• Excerpt
================================
# 10w3v3 500rms???



## amkarlix (Oct 22, 2009)

Will a JL 10w3v3 really handle 500 watts rms or close to on a consistent basis? Pretty much all of the sites that list them for sale have them rated at 500 but has anyone here put that much power to them on a daily basis without having any problems? I am thinking seriously about buying two of them to swap with the ****ty subs that I currently have in a thunderform box. I have heard good things about them and they are fairly small subs that I think I could fit if I use a spacer. So if anyone has any first hand knowledge of this I would appreciate hearing what you think. 

Thanks


----------



## MTopper (Nov 4, 2009)

I ran a JL 12w3v3 in a ported box off a JL 500/1 for a long time before i them to make ends meet. 500 watts is just fine on it if you don't run the gain all the way up


----------



## Qicker306 (Oct 2, 2009)

Take a look on JL's site, the power chart is there. They rate it at 500W RMS max, optimum would be more around 350W to 425W. But they can handle that amount of juice, most of JL subs are under rated. It's not the power thats going to burn up the sub, its the distortion, if present.


----------



## amkarlix (Oct 22, 2009)

yea i saw the chart on jl's site, but 500 was pushing them to the "danger zone" I would rather hear first hand experience from people that have used them than rely only on what the manufacturer says anyway. I appreciate the responses though


----------



## MTopper (Nov 4, 2009)
================================
• What is expected
Answer these questions about the subwoofer thread, one per line:
1. What kind of box holds the subs amkarlix currently has?
2. Which amplifier did MTopper use to run a JL 12w3v3?
3. What power range does Qicker306 call optimum for the 10w3v3?

• Data excerpt
================================
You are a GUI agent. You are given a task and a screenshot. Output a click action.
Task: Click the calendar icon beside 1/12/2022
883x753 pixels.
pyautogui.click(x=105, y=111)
================================
• Answer in full
1. A thunderform box.
2. A JL 500/1.
3. Around 350W to 425W.